Hay pointed to examples from other operations in Alberta and Sweden to support her position and James countered that they're older operations that had lacked the up-to-date technology to address those issues.
About 150 people showed up for the first public session on the project. James devoted roughly 40 minutes to providing an outline of what West Coast Olefins has in mind for 120 hectares in the BCR that was previously home to a gravel pit and log sort yard.
At a cost of $5.6 billion, the aim is build an ethylene plant to produce one million tonnes per year of polymer-grade ethylene and a polyethylene plant that would, in turn, convert most of that ethylene into raw plastic for shipment to Asia to make finished products.
Natural gas taken from Enbridge's West Coast pipeline would be the raw material. A recovery plant would be built alongside the pipeline to retrieve the gas and pipe it to the plant.
James made note of the October 2018 blast that forced members of the Lheidli T'enneh to evacuate, crossing another section of the pipeline in the process. He said steps will be taken to avoid a similar event on the West Coast Olefins system.
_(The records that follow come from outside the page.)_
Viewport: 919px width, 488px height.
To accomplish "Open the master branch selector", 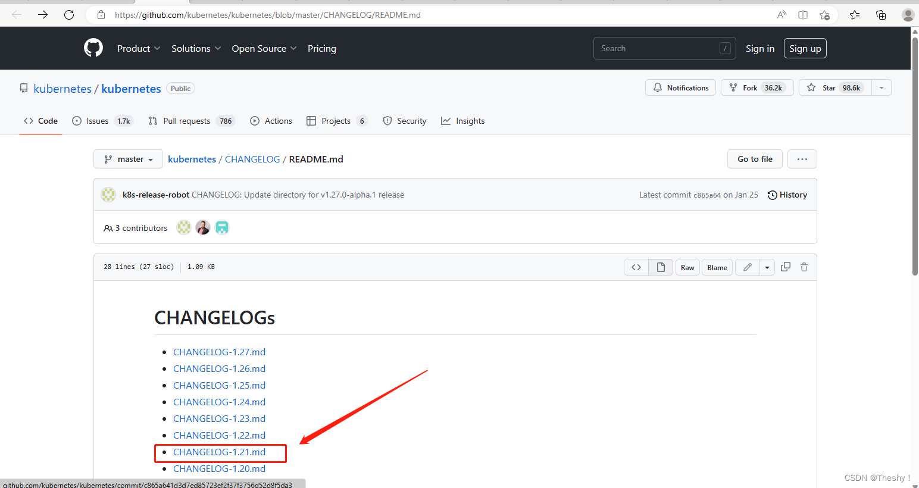I will 127,159.
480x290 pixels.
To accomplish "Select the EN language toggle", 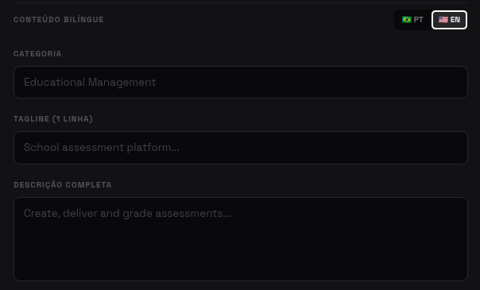I will pos(449,20).
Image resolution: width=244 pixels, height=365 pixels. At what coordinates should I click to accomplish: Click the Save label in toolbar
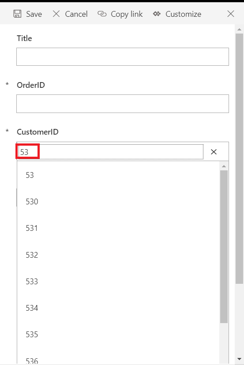coord(34,14)
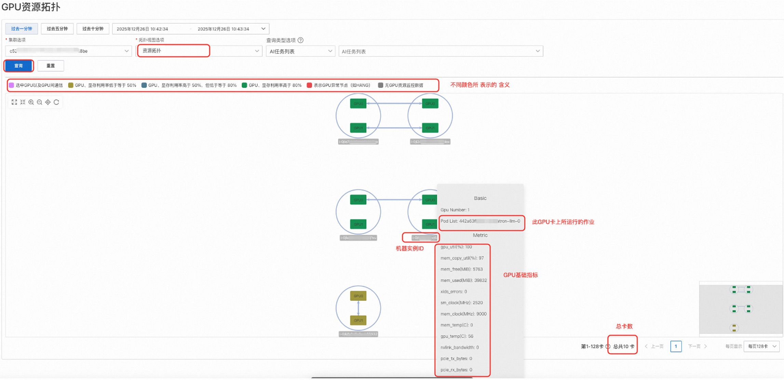Click the red abnormal GPU legend swatch
This screenshot has width=784, height=380.
[309, 85]
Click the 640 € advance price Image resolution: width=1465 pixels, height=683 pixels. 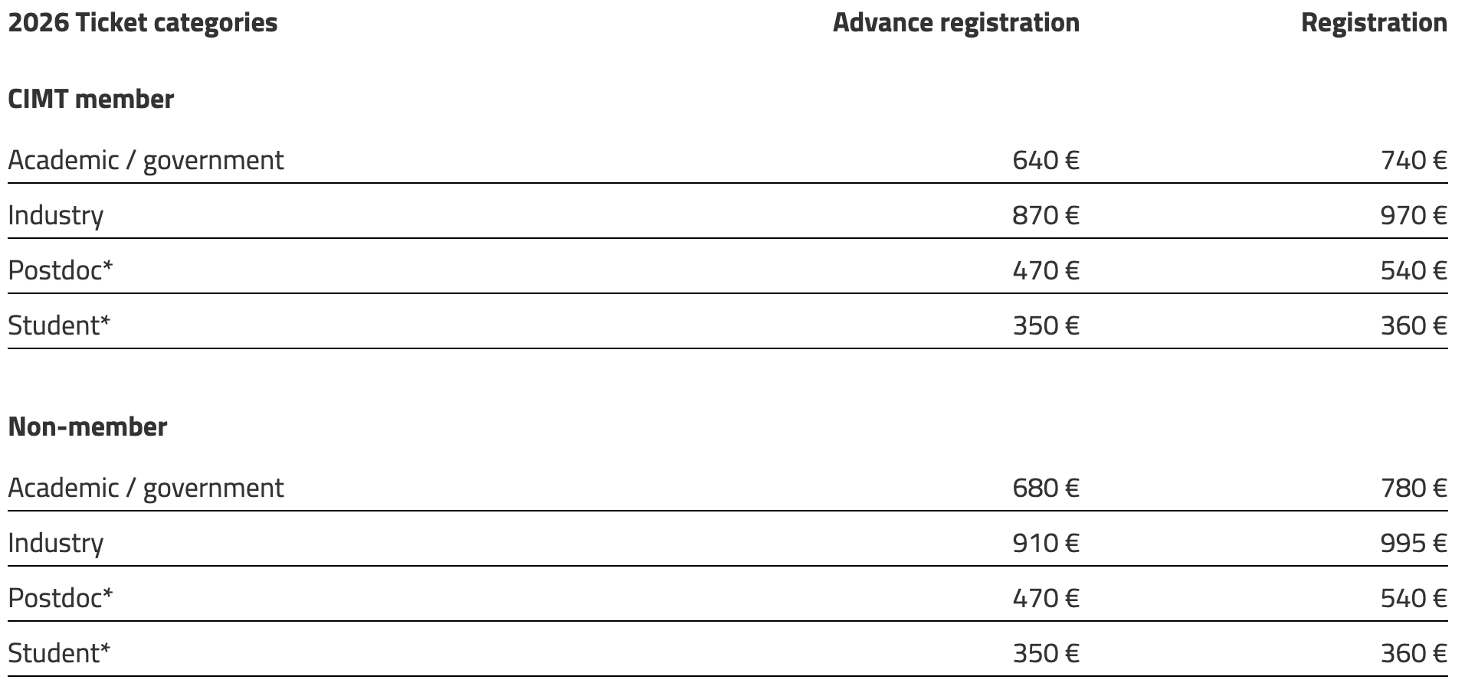pos(1045,161)
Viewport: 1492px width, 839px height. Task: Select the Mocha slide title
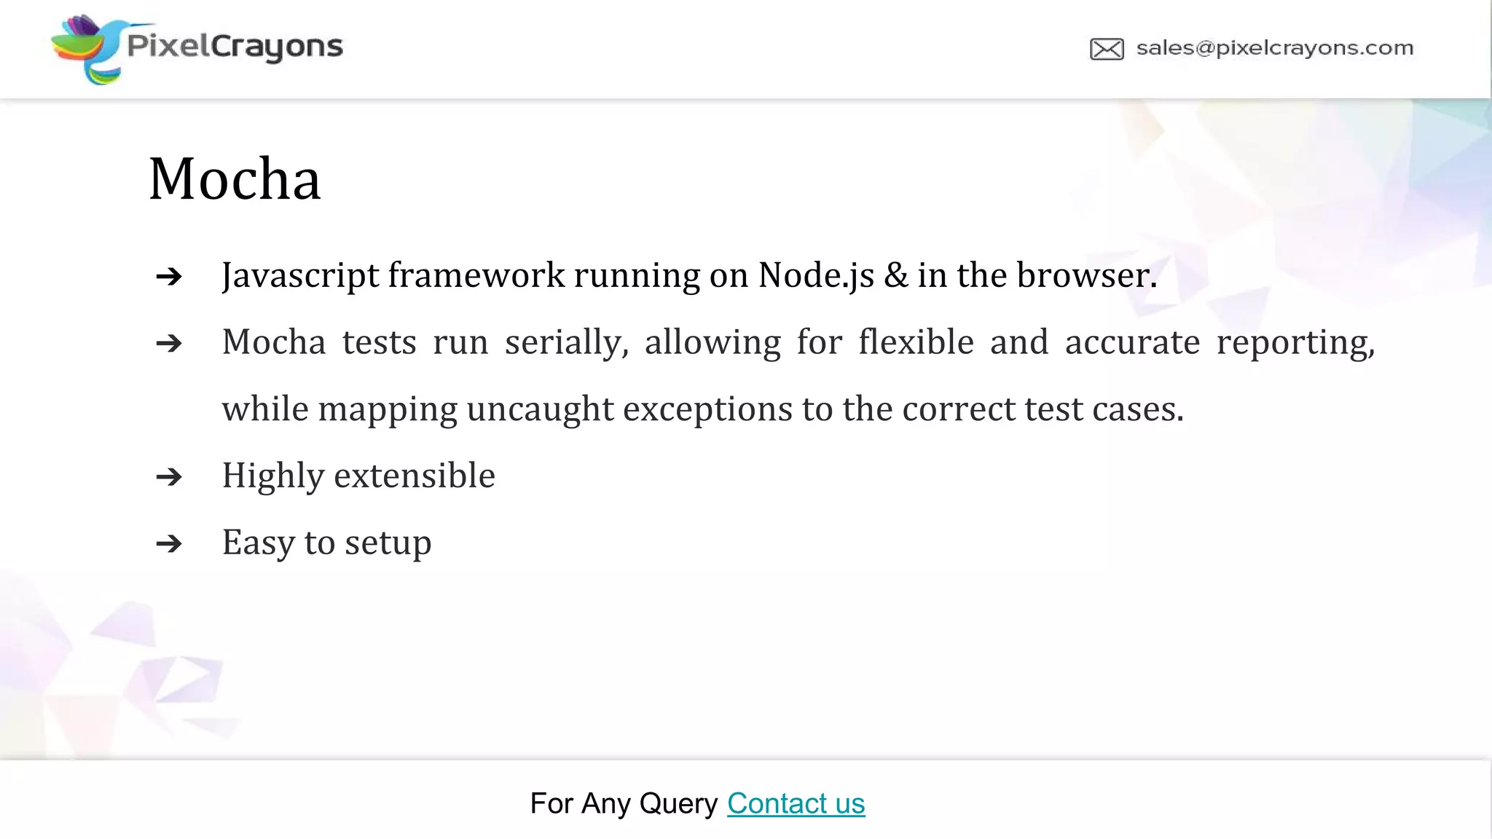pyautogui.click(x=235, y=178)
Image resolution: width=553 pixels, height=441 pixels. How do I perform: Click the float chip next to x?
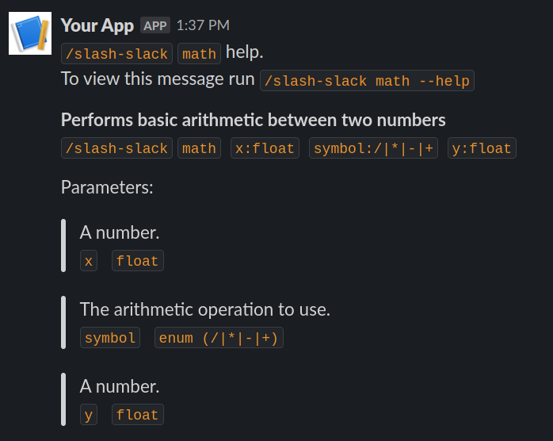pos(138,261)
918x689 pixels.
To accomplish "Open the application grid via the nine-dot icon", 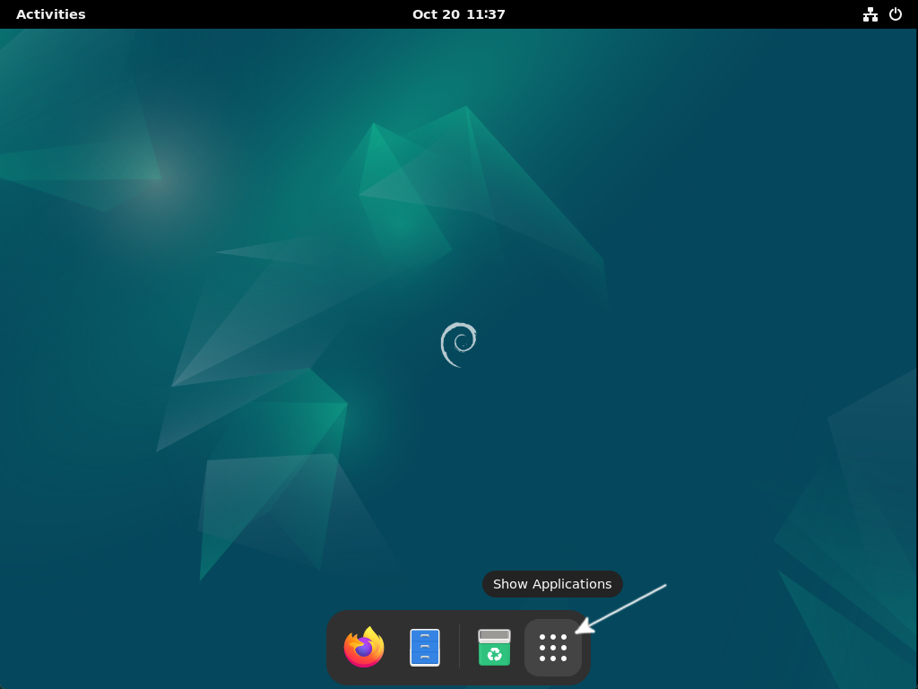I will (553, 646).
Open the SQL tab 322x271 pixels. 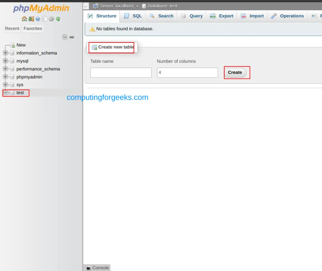(x=136, y=16)
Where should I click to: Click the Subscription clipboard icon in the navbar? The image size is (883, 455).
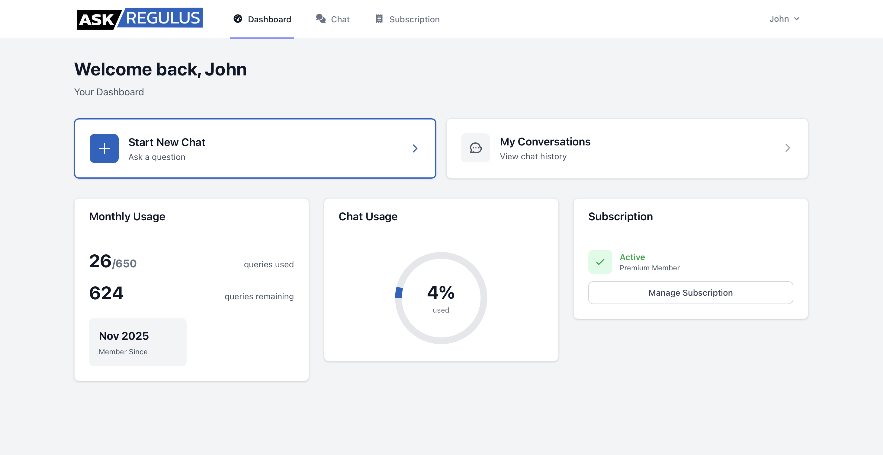coord(379,19)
James also noted Enbridge is in the process of upgrading its compressors along the line to the north but was unable to say whether it will increase the flow beyond the current 80 per cent or build a new line to meet West Coast Olefins’ demand. Enbridge's next steps will depend largely on what the Transportation Safety Board concludes following its investigation of the blast, he speculated.
As many as 5,000 people will be employed at peak construction and about 1,000 will be on the plant's payroll once up and operating, according to information posters placed on the hall's walls.
Hay was pretty much the lone voice of concern during the session as others stood up to express support during a question and answer period. The proposal remains subject to a review by the B.C. Environmental Assessment Office.
Pending EAO approval, a final investment decision is to be made at the end of 2020, with construction to begin in spring 2021 so it is in operation by the end of 2023. James called the timeline tight but "doable and necessary."